# How to qualitatively describe distribution shapes

I have a distribution which looks a bit binomial, though with a cutoff, i.e.:

$P(x) = 0$ if $x \le 0$, rises to a bell-shaped peak at around $x=0.2%$, appears to tail off exponentially until an abrubt cut such that $P(x)=0$ if $x>1$.

I don't want to make any claim as to what kind of distribution this is, as the mechanism behind it is too complex to analyze. Are there some adjectives that formally describe its shape though? A word that means "a bit binomial-looking"?

• the truncated binomial? Sep 27 '13 at 10:53
• If $P(x) = 0$ for $x\le 0$ and $x>1$ then you only have support between 0 and 1? That doesn't look at all like a binomial? Binomial is a discrete distribution on positive integers so wouldn't "have a peak at 0.2". Perhaps a beta distribution would be a good match to what you are seeing? Sep 27 '13 at 11:26
• @Sideshow Bob: Maybe something like a right truncated gamma distribution?
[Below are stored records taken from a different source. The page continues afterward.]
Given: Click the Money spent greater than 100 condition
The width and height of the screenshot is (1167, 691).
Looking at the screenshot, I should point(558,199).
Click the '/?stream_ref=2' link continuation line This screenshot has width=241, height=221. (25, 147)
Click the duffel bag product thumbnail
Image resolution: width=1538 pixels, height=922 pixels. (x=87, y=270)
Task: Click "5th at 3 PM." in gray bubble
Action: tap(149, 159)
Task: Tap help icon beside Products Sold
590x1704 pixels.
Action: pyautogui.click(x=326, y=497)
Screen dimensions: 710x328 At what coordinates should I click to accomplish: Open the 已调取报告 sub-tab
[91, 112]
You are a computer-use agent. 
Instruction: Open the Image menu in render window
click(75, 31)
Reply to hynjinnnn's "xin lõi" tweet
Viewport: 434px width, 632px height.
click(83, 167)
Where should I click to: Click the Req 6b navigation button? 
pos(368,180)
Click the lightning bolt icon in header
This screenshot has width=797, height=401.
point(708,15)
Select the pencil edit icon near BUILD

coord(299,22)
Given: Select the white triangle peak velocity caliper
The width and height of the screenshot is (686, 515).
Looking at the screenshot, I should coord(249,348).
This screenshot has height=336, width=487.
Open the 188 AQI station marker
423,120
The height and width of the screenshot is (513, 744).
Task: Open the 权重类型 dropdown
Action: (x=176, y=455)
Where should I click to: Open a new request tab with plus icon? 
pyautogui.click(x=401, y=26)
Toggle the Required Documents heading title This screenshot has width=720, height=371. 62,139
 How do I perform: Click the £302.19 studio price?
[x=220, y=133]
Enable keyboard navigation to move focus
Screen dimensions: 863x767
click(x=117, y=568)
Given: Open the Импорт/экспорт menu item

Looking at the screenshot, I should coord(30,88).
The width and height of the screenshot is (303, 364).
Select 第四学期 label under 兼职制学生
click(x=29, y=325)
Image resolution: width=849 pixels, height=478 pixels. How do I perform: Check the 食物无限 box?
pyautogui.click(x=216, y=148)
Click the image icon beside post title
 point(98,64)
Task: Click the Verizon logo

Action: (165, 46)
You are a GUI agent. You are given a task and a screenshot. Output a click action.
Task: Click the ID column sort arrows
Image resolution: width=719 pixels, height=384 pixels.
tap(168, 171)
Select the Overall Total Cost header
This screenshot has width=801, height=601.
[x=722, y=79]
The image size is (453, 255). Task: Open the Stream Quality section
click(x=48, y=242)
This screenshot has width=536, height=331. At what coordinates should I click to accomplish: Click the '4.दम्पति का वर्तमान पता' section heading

Sep 27 '13 at 12:24
• From this description--which is fine--there is no basis whatsoever to use terms like "binomial" or "beta" or "gamma" to describe the distribution. (The first two conflict with at least one element of the description, anyway.) Some general terms to research in this context include "truncated," "unimodal," and (positively) "skewed."